(Reuters Health) - Men with multiple risk factors for heart disease may be more likely to develop erectile dysfunction later in life than men with optimal heart health, a recent study suggests.
Researchers focused on seven risk factors for heart disease: high blood pressure, elevated cholesterol, high blood sugar, being overweight or obese, insufficient physical activity, poor diet, and smoking. They followed 1,136 men for a decade starting in their early 60s to see how having more of these risk factors, or poor cardiovascular health, influenced the odds of developing erectile dysfunction.
“We knew that erectile dysfunction was considered an early indicator of vascular disease that might occur before heart disease was diagnosed by a doctor,” said lead study author Abbi Lane-Cordova, a preventive medicine researcher at Northwestern University in Chicago.
“This study showed that men who were less likely to have risk factors for heart disease and had healthier behaviors (non-smoking, physically active, healthier diet) were also less likely to have erectile dysfunction later in life,” Lane-Cordova said by email. “Men may avoid erectile dysfunction the same way they may avoid heart disease.”
Ischemic heart disease, or hardening of the arteries, is often associated with erectile dysfunction in men over 60. The condition can reduce circulation in the penis.
At the start of the study, researchers scored men on each of the seven different risk factors for heart disease, awarding 0 points for the worst outcome, 1 point for intermediate or moderate risk, and 2 points for the healthiest outcome. In other words, men with the lowest cumulative risk across all seven measures would be awarded a total of 14 points.
Then, researchers sorted participants into three groups from lowest to highest risk for cardiovascular disease.
By the end of the study, 526 men, or 46 percent, had erectile dysfunction.
But all of the men with the highest cardiovascular disease risk had erectile dysfunction, compared with just 15 percent of men with the lowest risk for cardiovascular disease.
The men who had erectile dysfunction by the end of the study were also more likely to have poor blood flow through their arteries at the start of the study.
The study wasn’t a controlled experiment designed to prove that risk factors for heart disease directly cause erectile dysfunction.
Another limitation of the study is that researchers only measured erectile function once, making it impossible to assess how changes in cardiovascular risk factors over time might influence sexual function, the authors note in the American Journal of Hypertension.

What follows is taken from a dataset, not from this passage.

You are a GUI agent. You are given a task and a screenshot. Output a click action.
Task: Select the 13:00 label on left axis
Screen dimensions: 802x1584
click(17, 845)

Even so, the findings add to a large body of evidence linking risk factors for cardiovascular disease to higher odds of erectile dysfunction, said Andrew Steptoe, head of the department of behavioral science and health at University College London in the U.K.

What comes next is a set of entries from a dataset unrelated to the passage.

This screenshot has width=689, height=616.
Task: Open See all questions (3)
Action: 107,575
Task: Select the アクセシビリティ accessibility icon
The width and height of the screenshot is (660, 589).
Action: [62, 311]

One theory about how cardiovascular disease influences erectile dysfunction has been that they lead to poor working of the blood vessels, in particular dysfunction in the cells that line the vessels, Steptoe, who wasn’t involved in the study, said by email. This in turn leads to a disruption of blood flow into the penis, resulting in erectile dysfunction.
But the current study directly measured the function in this layer of cells lining the blood vessels, and it didn’t find this accounted for the impact of cardiovascular risk factors on erectile dysfunction, so it’s possible other processes may be involved, Steptoe said.
“The good news is that maintaining good cardiovascular health (not smoking, being physically active, healthy body weight and diet, blood pressure in the healthy range) has a favorable effect on erectile function just as it does on risk of heart disease,” Steptoe said. “So men who take care of their health are likely to maintain better sexual function as well as avoiding heart disease.”